### Records supplied
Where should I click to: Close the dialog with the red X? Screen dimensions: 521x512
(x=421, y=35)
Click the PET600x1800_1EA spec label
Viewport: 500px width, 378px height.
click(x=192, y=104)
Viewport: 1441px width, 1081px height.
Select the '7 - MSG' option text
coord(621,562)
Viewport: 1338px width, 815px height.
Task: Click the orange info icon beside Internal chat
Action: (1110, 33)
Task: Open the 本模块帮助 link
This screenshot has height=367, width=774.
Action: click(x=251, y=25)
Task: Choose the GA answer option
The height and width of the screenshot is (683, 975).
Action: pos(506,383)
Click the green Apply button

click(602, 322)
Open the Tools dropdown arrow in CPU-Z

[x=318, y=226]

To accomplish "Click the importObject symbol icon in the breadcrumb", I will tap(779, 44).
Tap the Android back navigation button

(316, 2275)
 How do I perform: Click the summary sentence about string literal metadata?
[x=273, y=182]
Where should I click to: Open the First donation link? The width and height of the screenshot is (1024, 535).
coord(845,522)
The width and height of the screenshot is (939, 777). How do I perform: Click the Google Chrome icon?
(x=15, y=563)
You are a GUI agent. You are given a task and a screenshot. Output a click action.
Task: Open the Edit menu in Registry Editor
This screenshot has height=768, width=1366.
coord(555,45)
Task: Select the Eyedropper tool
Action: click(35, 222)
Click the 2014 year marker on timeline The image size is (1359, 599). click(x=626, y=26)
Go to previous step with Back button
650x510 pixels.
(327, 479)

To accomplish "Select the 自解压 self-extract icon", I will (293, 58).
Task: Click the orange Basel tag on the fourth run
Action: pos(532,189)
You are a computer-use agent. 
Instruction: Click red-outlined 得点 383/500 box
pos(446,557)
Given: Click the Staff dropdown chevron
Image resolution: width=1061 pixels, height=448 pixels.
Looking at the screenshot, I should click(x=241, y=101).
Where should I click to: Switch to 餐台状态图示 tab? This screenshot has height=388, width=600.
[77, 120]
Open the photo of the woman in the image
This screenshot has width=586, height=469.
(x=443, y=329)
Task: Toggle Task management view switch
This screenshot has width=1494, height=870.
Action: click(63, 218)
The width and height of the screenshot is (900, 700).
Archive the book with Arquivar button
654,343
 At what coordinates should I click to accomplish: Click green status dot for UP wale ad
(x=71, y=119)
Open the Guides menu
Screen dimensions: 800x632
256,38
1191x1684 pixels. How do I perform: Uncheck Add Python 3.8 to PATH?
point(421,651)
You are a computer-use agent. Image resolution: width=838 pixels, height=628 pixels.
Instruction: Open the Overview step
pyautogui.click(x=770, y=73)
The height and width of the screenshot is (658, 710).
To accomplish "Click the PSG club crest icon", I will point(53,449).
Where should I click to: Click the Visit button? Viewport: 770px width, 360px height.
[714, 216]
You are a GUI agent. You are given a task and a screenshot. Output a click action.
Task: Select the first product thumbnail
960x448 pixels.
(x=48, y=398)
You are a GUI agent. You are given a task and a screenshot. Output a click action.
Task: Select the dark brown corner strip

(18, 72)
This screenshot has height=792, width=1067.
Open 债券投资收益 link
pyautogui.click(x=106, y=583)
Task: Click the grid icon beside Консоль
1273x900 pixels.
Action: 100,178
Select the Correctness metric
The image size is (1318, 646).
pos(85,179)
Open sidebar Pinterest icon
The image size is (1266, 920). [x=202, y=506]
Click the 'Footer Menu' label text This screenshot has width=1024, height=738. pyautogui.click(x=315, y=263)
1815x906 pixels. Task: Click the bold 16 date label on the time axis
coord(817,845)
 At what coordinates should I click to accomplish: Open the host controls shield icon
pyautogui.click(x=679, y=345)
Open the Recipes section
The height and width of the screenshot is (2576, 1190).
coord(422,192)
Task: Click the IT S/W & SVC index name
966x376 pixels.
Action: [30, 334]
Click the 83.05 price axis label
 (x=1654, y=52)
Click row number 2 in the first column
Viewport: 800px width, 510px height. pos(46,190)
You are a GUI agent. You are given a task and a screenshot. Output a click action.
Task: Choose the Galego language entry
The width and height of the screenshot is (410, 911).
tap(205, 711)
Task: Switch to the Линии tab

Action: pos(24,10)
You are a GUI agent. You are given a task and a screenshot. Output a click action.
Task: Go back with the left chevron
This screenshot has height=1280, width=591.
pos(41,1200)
######
### Task instructions
In this exercise, repeat the entries above verbatim.

### Final answer
Where should I click to: Close the dialog with the red X? Screen dimensions: 521x512
(x=421, y=35)
Click the PET600x1800_1EA spec label
Viewport: 500px width, 378px height.
click(x=192, y=104)
Viewport: 1441px width, 1081px height.
Select the '7 - MSG' option text
coord(621,562)
Viewport: 1338px width, 815px height.
Task: Click the orange info icon beside Internal chat
Action: (1110, 33)
Task: Open the 本模块帮助 link
This screenshot has height=367, width=774.
Action: click(x=251, y=25)
Task: Choose the GA answer option
The height and width of the screenshot is (683, 975).
Action: pos(506,383)
Click the green Apply button

click(602, 322)
Open the Tools dropdown arrow in CPU-Z

[x=318, y=226]

To accomplish "Click the importObject symbol icon in the breadcrumb", I will tap(779, 44).
Tap the Android back navigation button

(316, 2275)
 How do I perform: Click the summary sentence about string literal metadata?
[x=273, y=182]
Where should I click to: Open the First donation link? The width and height of the screenshot is (1024, 535).
coord(845,522)
The width and height of the screenshot is (939, 777). How do I perform: Click the Google Chrome icon?
(x=15, y=563)
You are a GUI agent. You are given a task and a screenshot. Output a click action.
Task: Open the Edit menu in Registry Editor
This screenshot has height=768, width=1366.
coord(555,45)
Task: Select the Eyedropper tool
Action: click(35, 222)
Click the 2014 year marker on timeline The image size is (1359, 599). click(x=626, y=26)
Go to previous step with Back button
650x510 pixels.
(327, 479)

To accomplish "Select the 自解压 self-extract icon", I will (293, 58).
Task: Click the orange Basel tag on the fourth run
Action: pos(532,189)
You are a computer-use agent. 
Instruction: Click red-outlined 得点 383/500 box
pos(446,557)
Given: Click the Staff dropdown chevron
Image resolution: width=1061 pixels, height=448 pixels.
Looking at the screenshot, I should click(x=241, y=101).
Where should I click to: Switch to 餐台状态图示 tab? This screenshot has height=388, width=600.
[77, 120]
Open the photo of the woman in the image
This screenshot has width=586, height=469.
(x=443, y=329)
Task: Toggle Task management view switch
This screenshot has width=1494, height=870.
Action: click(63, 218)
The width and height of the screenshot is (900, 700).
Archive the book with Arquivar button
654,343
 At what coordinates should I click to accomplish: Click green status dot for UP wale ad
(x=71, y=119)
Open the Guides menu
Screen dimensions: 800x632
256,38
1191x1684 pixels. How do I perform: Uncheck Add Python 3.8 to PATH?
point(421,651)
You are a computer-use agent. Image resolution: width=838 pixels, height=628 pixels.
Instruction: Open the Overview step
pyautogui.click(x=770, y=73)
The height and width of the screenshot is (658, 710).
To accomplish "Click the PSG club crest icon", I will point(53,449).
Where should I click to: Click the Visit button? Viewport: 770px width, 360px height.
[714, 216]
You are a GUI agent. You are given a task and a screenshot. Output a click action.
Task: Select the first product thumbnail
960x448 pixels.
(x=48, y=398)
You are a GUI agent. You are given a task and a screenshot. Output a click action.
Task: Select the dark brown corner strip

(18, 72)
This screenshot has height=792, width=1067.
Open 债券投资收益 link
pyautogui.click(x=106, y=583)
Task: Click the grid icon beside Консоль
1273x900 pixels.
Action: 100,178
Select the Correctness metric
The image size is (1318, 646).
pos(85,179)
Open sidebar Pinterest icon
The image size is (1266, 920). [x=202, y=506]
Click the 'Footer Menu' label text This screenshot has width=1024, height=738. pyautogui.click(x=315, y=263)
1815x906 pixels. Task: Click the bold 16 date label on the time axis
coord(817,845)
 At what coordinates should I click to accomplish: Open the host controls shield icon
pyautogui.click(x=679, y=345)
Open the Recipes section
The height and width of the screenshot is (2576, 1190).
coord(422,192)
Task: Click the IT S/W & SVC index name
966x376 pixels.
Action: [30, 334]
Click the 83.05 price axis label
 (x=1654, y=52)
Click row number 2 in the first column
Viewport: 800px width, 510px height. pos(46,190)
You are a GUI agent. You are given a task and a screenshot. Output a click action.
Task: Choose the Galego language entry
The width and height of the screenshot is (410, 911).
tap(205, 711)
Task: Switch to the Линии tab

Action: pos(24,10)
You are a GUI agent. You are given a task and a screenshot. Output a click action.
Task: Go back with the left chevron
This screenshot has height=1280, width=591.
pos(41,1200)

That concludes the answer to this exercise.